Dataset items
= = = =
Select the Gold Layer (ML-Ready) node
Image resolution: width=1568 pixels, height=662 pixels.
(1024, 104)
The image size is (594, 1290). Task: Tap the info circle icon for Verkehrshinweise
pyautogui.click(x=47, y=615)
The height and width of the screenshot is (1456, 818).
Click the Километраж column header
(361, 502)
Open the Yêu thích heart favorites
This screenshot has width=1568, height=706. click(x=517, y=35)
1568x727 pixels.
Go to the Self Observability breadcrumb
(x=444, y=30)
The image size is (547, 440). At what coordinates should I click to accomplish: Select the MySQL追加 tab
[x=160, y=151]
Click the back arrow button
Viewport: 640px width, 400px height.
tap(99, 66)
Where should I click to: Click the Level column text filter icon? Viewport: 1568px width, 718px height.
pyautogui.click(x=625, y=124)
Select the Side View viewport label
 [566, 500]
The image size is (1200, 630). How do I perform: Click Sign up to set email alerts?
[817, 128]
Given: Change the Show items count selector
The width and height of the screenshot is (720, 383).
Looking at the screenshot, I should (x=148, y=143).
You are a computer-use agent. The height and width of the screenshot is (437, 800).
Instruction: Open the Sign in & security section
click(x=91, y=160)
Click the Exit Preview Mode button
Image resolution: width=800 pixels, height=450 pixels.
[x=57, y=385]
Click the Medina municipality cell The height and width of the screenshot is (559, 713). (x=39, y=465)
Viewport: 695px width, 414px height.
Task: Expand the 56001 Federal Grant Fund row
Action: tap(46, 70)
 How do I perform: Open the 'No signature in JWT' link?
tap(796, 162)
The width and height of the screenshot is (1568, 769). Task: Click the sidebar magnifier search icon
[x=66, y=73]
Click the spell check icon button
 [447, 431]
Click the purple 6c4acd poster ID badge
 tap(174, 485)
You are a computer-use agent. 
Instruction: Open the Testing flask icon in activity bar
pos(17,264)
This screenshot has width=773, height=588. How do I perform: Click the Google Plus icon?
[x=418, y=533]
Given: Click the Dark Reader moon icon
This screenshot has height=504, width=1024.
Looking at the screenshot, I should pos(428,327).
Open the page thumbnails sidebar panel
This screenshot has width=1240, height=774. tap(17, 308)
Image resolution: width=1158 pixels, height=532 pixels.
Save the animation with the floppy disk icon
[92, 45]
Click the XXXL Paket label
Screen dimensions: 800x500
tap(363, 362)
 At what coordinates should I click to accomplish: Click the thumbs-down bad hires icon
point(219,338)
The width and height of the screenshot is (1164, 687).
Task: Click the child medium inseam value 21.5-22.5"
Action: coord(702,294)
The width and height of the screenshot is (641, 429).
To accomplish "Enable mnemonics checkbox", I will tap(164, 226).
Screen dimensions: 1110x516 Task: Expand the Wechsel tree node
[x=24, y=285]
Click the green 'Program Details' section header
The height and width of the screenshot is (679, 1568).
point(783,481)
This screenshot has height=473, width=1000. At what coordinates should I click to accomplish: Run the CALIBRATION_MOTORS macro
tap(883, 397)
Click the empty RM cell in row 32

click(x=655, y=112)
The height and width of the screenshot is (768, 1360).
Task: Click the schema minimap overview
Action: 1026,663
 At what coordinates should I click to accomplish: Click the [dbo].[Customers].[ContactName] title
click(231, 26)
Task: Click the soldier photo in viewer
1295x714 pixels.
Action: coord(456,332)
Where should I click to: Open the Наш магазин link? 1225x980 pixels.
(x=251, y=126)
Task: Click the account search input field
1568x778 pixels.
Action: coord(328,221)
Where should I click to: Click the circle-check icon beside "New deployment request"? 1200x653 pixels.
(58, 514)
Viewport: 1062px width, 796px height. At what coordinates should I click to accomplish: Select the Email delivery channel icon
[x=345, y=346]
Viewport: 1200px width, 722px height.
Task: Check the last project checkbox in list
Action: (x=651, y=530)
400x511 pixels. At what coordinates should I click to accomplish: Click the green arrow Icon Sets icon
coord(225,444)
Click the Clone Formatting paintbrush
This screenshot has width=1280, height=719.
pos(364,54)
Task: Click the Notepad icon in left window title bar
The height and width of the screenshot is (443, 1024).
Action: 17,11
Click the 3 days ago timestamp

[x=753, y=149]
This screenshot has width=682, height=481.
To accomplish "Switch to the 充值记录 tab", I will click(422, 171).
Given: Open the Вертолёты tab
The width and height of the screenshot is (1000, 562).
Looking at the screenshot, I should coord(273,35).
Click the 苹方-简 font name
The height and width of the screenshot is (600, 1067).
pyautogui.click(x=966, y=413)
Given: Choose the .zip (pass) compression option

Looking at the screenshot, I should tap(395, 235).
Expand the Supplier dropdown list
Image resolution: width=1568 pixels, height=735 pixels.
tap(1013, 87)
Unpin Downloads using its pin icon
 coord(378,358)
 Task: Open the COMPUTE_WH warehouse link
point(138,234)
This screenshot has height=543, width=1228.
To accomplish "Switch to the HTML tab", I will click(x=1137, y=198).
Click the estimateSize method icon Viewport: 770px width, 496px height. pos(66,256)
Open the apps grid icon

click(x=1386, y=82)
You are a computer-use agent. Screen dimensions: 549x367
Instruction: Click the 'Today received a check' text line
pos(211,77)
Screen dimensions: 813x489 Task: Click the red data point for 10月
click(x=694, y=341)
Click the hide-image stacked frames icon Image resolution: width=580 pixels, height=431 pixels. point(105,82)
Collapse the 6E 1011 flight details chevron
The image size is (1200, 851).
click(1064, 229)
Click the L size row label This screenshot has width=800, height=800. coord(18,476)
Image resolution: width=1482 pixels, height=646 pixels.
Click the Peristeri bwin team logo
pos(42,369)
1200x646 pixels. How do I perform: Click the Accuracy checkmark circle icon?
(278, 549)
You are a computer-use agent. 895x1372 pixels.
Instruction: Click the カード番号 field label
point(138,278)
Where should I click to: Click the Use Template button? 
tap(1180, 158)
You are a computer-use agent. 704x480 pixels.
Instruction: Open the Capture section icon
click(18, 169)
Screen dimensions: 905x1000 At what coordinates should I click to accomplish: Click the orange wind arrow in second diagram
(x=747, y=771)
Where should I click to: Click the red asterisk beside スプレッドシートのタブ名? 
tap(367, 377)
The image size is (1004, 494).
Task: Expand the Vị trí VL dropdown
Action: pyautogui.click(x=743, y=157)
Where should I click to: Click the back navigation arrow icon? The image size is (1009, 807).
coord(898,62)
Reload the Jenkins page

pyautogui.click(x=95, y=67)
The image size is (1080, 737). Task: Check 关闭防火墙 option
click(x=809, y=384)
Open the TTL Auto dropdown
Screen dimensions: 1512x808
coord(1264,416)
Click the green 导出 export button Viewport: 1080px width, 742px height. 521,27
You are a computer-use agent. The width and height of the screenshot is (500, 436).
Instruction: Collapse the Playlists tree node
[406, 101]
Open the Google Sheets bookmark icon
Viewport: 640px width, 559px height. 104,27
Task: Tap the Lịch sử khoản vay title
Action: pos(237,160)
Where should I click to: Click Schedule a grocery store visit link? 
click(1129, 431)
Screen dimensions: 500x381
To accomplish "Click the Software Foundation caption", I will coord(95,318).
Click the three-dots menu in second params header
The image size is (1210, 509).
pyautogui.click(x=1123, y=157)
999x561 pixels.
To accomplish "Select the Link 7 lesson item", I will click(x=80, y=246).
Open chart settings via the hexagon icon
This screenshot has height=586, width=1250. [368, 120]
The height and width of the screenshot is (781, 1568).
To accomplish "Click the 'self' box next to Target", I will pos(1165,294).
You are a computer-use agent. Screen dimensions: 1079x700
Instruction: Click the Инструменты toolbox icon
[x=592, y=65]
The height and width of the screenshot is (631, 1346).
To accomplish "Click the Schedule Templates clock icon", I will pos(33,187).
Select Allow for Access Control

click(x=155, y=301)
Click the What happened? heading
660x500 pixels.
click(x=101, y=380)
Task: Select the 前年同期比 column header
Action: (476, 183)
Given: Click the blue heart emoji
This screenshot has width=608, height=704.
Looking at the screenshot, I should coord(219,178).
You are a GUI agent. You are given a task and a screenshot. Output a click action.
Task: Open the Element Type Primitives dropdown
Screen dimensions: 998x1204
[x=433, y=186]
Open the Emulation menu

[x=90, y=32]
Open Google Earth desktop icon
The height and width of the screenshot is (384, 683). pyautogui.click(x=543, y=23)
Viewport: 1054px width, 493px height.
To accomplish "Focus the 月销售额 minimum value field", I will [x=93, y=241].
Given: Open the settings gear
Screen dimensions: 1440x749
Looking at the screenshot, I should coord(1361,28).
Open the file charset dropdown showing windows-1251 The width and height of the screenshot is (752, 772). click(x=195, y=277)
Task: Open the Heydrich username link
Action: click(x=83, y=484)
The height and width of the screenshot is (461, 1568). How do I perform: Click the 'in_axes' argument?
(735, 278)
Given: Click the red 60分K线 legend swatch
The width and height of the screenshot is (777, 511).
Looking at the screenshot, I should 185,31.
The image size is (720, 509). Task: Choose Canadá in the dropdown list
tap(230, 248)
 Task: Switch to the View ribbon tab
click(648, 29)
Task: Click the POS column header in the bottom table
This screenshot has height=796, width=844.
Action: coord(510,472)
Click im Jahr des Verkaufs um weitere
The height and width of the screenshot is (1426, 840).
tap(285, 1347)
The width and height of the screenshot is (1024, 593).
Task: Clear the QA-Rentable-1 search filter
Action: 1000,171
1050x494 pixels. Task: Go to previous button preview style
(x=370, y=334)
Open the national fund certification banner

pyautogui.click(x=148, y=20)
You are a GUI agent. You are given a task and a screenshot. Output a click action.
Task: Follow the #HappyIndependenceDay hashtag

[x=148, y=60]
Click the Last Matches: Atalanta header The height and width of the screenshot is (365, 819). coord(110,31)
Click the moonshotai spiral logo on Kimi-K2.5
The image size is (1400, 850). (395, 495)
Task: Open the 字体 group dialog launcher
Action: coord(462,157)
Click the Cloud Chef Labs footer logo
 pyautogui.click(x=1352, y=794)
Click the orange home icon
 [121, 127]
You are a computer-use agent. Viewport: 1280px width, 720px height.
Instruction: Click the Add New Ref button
= = = =
• _Work instructions_
Report every line of the data in which "computer" appears.

• _Expected answer_
You are a computer-use agent. The height and width of the screenshot is (437, 800).
You are a computer-use agent. 
You are a computer-use agent. Screen dimensions: 549x367
You are a computer-use agent. 895x1372 pixels.
You are a computer-use agent. 704x480 pixels.
You are a computer-use agent. The width and height of the screenshot is (500, 436).
You are a computer-use agent. Screen dimensions: 1079x700
You are a computer-use agent. Viewport: 1280px width, 720px height.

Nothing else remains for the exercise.